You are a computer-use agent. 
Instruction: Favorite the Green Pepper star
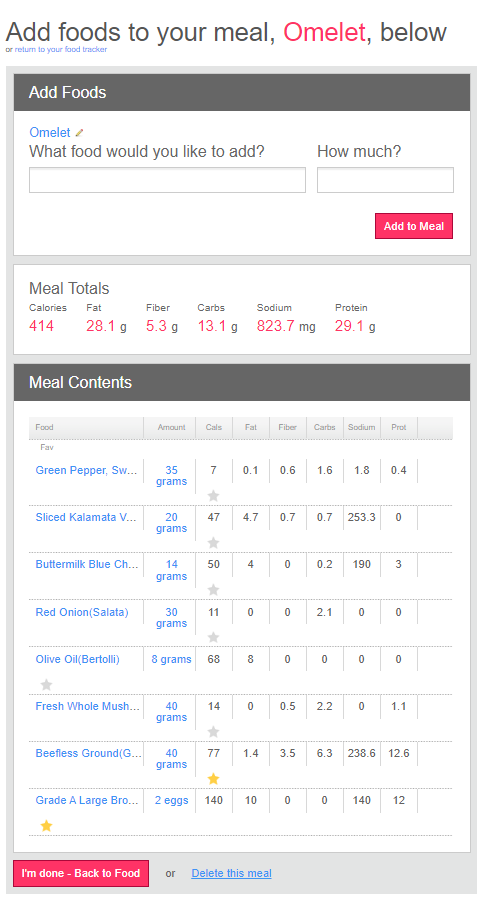point(213,495)
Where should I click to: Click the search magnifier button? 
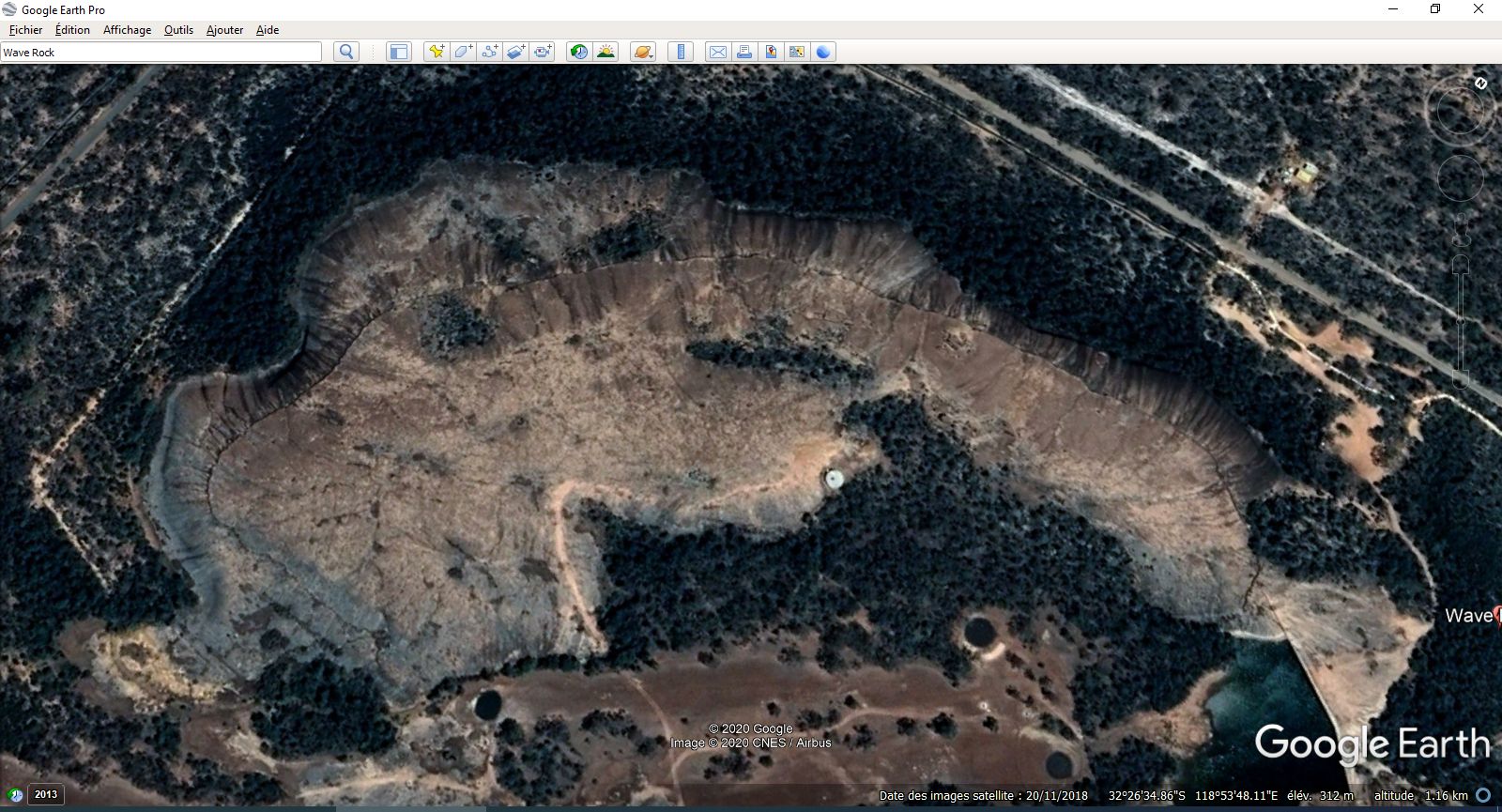[346, 52]
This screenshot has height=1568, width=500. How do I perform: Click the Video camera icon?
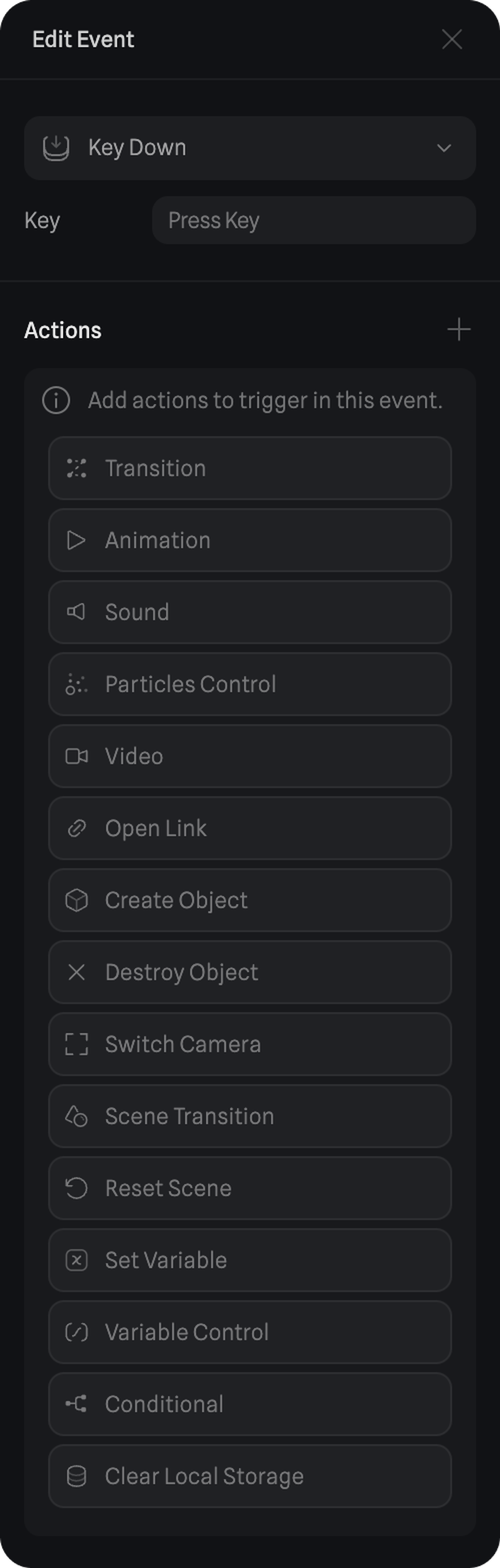point(77,756)
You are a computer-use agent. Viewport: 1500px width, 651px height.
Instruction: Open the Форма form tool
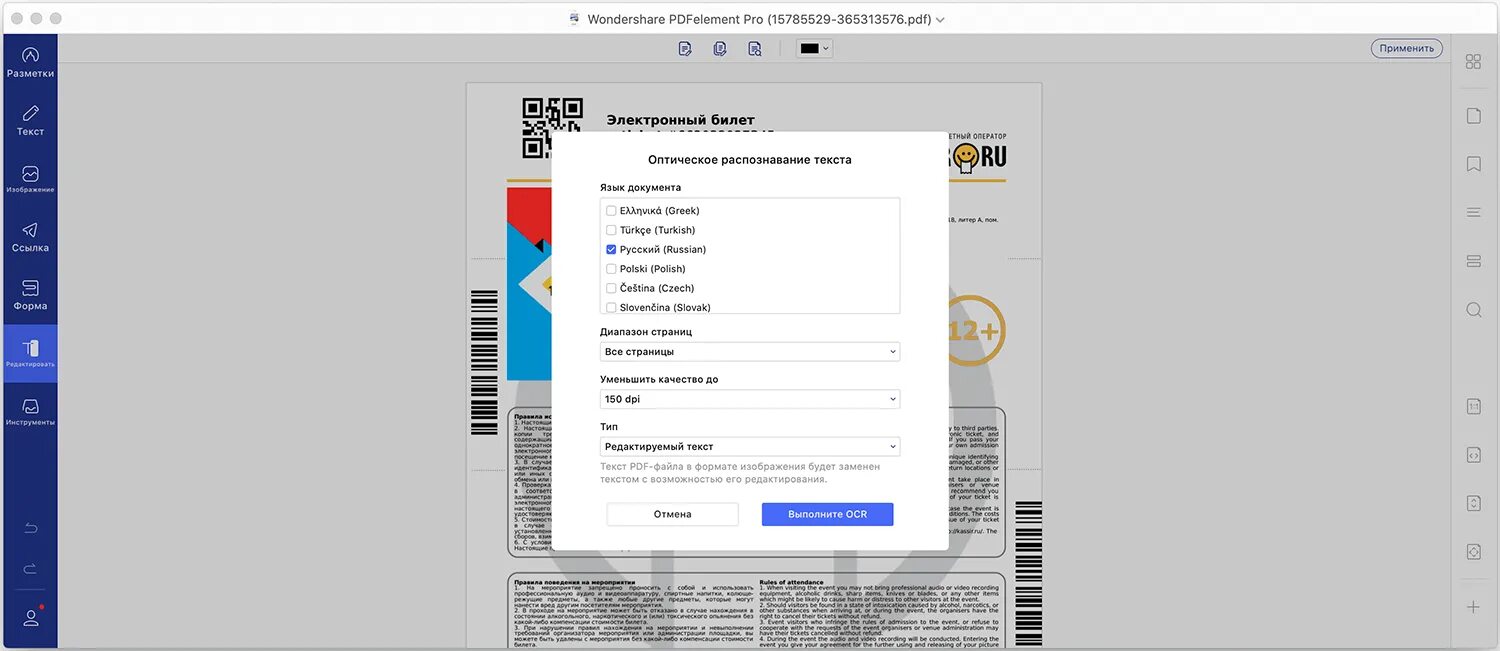click(30, 295)
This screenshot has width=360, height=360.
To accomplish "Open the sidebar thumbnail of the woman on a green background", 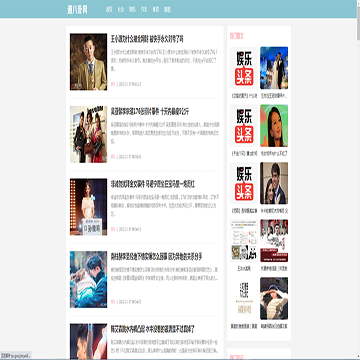I will [274, 126].
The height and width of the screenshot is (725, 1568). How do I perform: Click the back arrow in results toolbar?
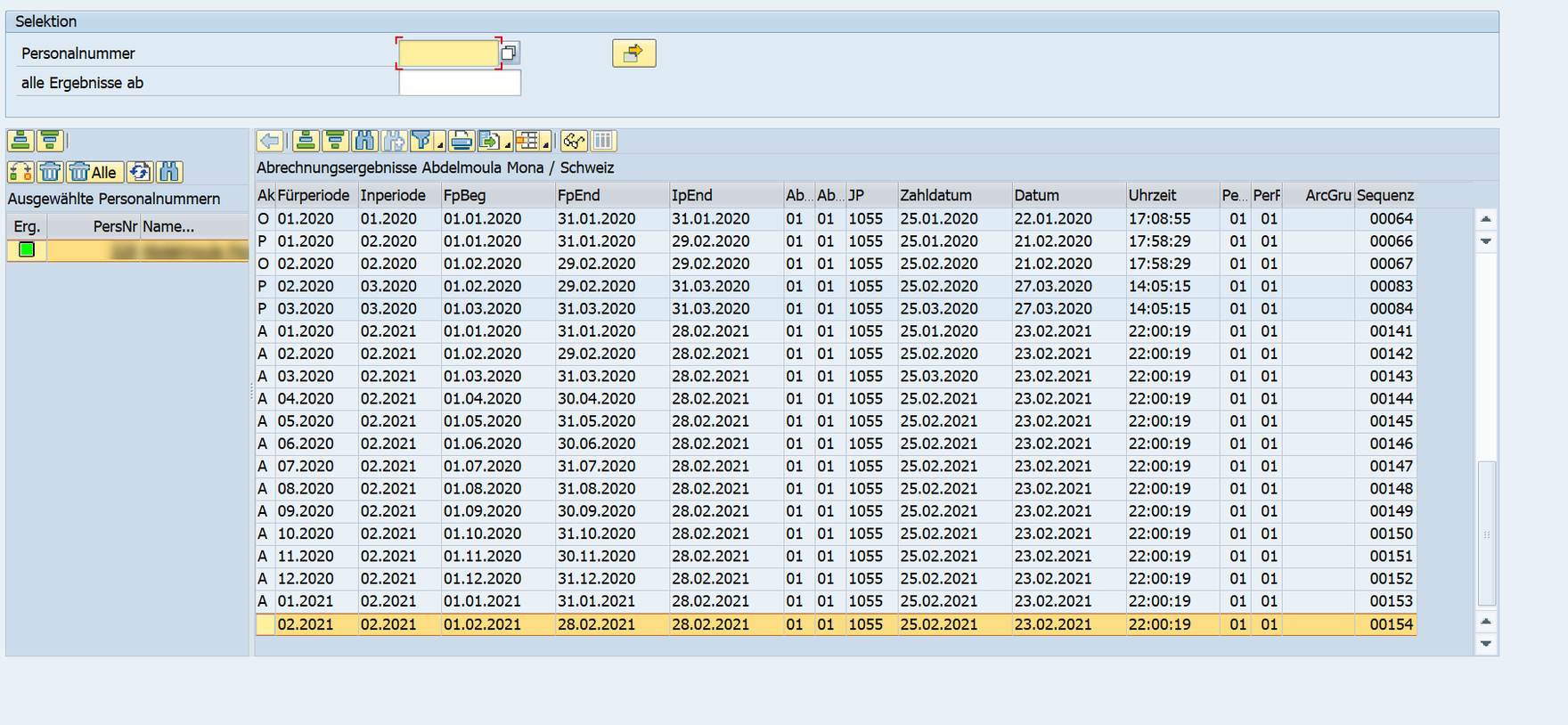[270, 141]
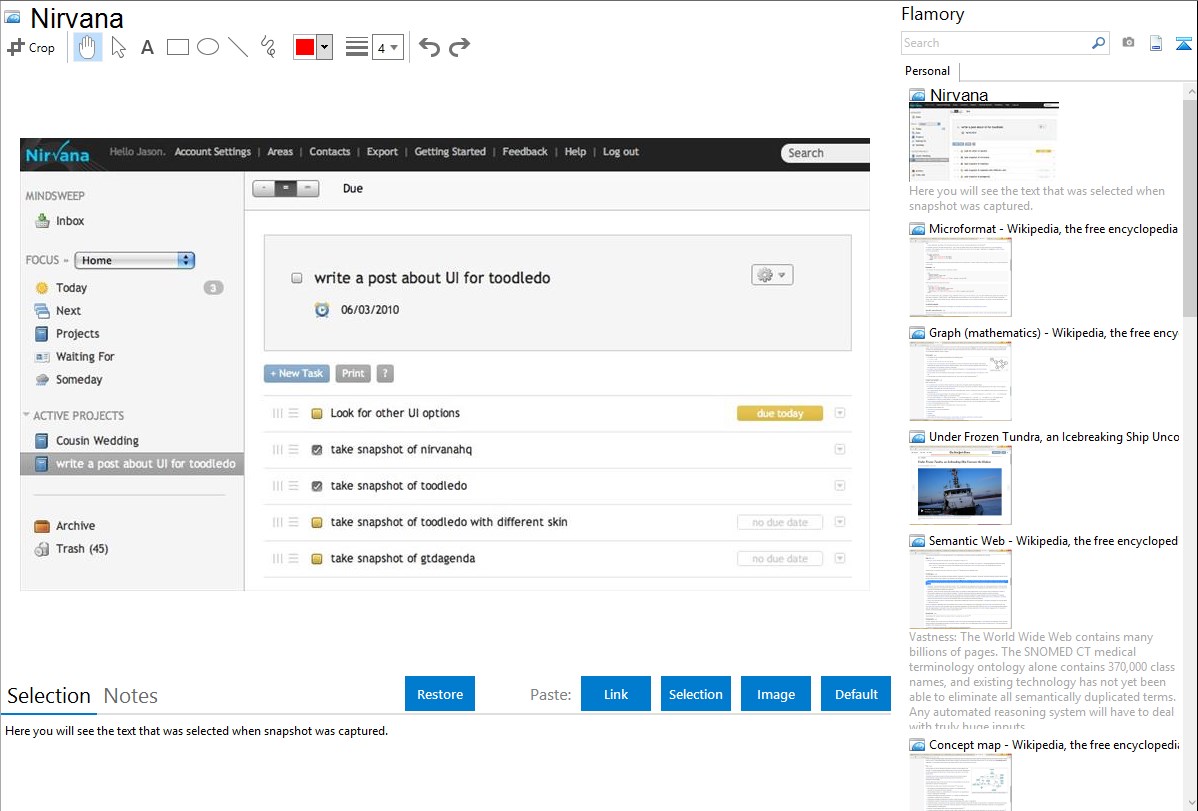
⁂
Working from the listing above, pick out every line that has "computer" and copy it.

You are a computer-use agent. 
You are a computer-use agent. Viewport: 1500px width, 651px height.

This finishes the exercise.